- French in 2025
- Born: Samuel Don French January 26, 1980 Waco, Texas, U.S.
- Died: May 9, 2025 (aged 45) Waco, Texas, U.S.
- Occupations: Film and television actor

= Samuel French (actor) =

American film and television actor

Samuel Don French (January 26, 1980 – May 9, 2025) was an American film and television actor. He was best known for playing CJ Robinson, an undercover FBI agent in the 2023 film Killers of the Flower Moon.

== Life and career ==
French was born in Waco, Texas, the son of Gary Don French and Ruby Darlene Spence. At the age of three, he and his family moved to Clifton, Texas. He attended Clifton High School, graduating in 1998. He began his screen career in 2015, appearing in the History Channel miniseries Texas Rising. In 2020, he guest-starred in an episode of the AMC post-apocalyptic horror television series Fear the Walking Dead.

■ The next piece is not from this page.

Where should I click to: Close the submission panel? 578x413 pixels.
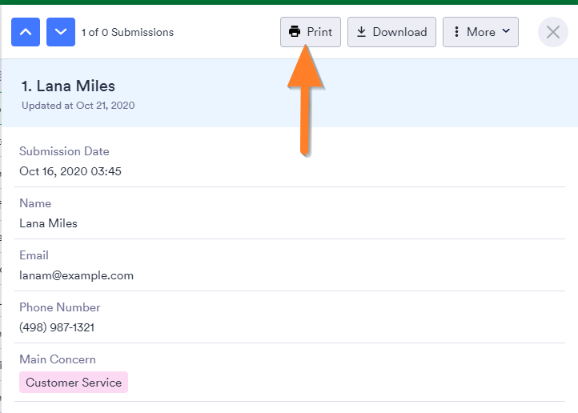pyautogui.click(x=552, y=32)
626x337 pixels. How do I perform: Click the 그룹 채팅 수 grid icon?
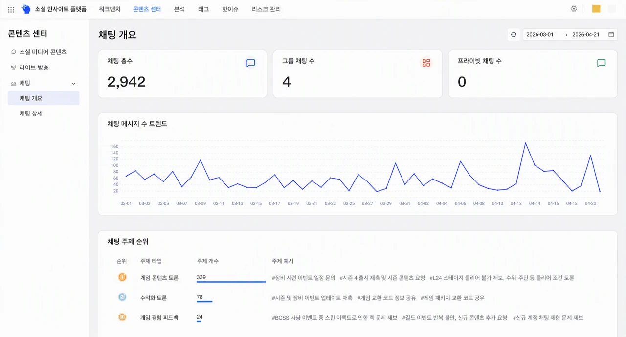point(426,63)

Later in his career, in 2023, French starred as the title character in the film Joe Haladin: The Case of the Missing Sister. In the same year, he played CJ Robinson, an undercover FBI agent in the film Killers of the Flower Moon. He appeared in films such as The Pro Bono Watchman and Blood Dried Hands. His final role included playing Detective Bernard Crooke in Paul Sinacore's upcoming film Towpath.

== Death ==
French died of cancer on May 9, 2026, in a hospital in Waco, Texas, at the age of 45.